Abstract

This paper proposes a temporal-graph attention-based method for EEG anomaly detection, aiming to effectively model the spatiotemporal dependencies in multi-channel EEG data. The raw EEG signals are first transformed into a sequence of dynamic graphs, where the neural channel structure at each time point is naturally represented as a graph. A temporal-graph attention module is then introduced, combining graph structural attention across nodes and self-attention along the temporal dimension. These components are used to extract spatial interaction patterns and dynamic temporal features, respectively. The model constructs joint node-time representations to focus precisely on local abnormal signals and to capture cross-channel abnormal propagation patterns.
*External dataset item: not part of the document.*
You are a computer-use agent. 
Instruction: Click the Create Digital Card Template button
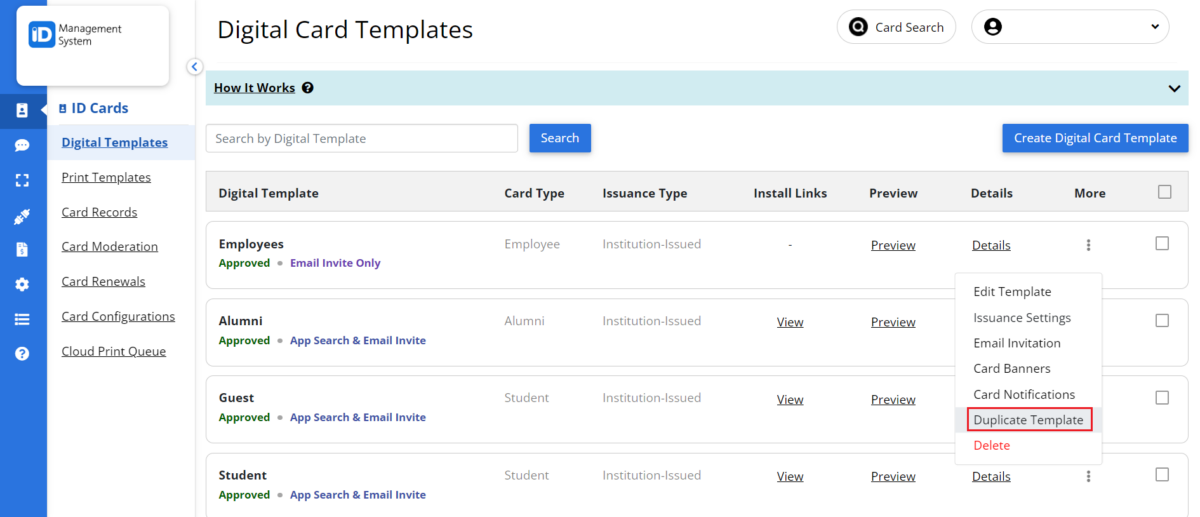[1095, 138]

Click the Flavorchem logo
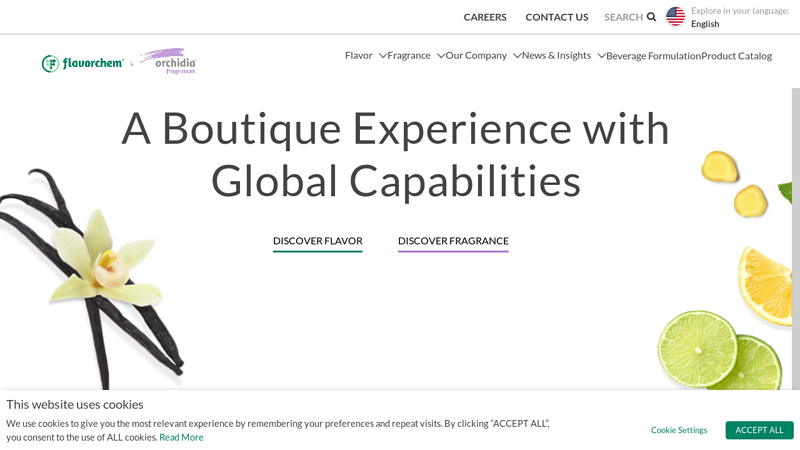pos(83,63)
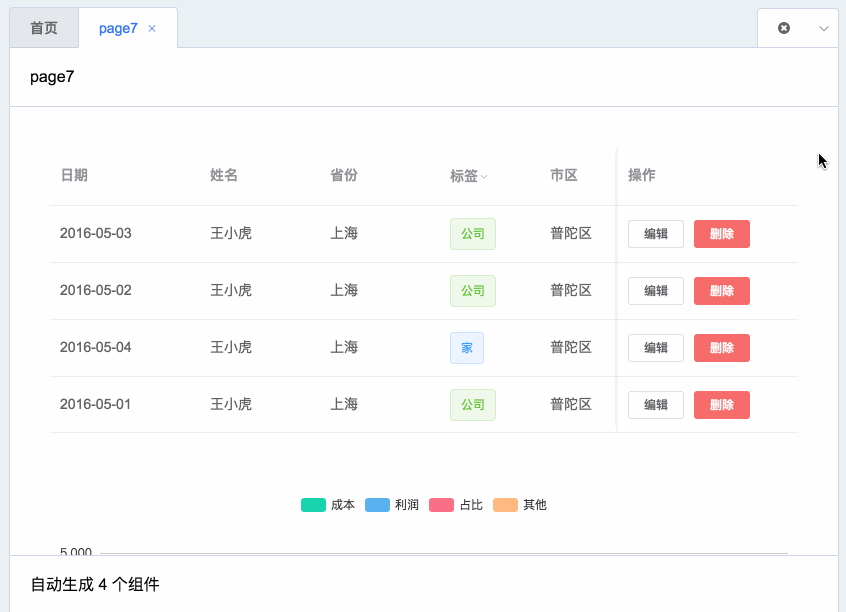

During feature fusion, a global aggregation strategy is applied to enhance the model's ability to discriminate whole-brain states. Experiments are conducted on the TUH Abnormal EEG dataset, with systematic evaluations under different window lengths, channel numbers, and labeling proportions. Results demonstrate the stability and effectiveness of the proposed method in various complex modeling settings. The model consistently outperforms existing methods in terms of accuracy, sensitivity, and specificity, showing advantages in modeling sparse anomalies and non-Euclidean dependencies. In addition to general neurological disorders, this framework holds promise for aiding tumor-related brain activity monitoring, as certain brain neoplasms can induce electrophysiological disruptions detectable by EEG. The proposed method is well-suited for automated and structure-aware EEG anomaly detection in clinical monitoring scenarios.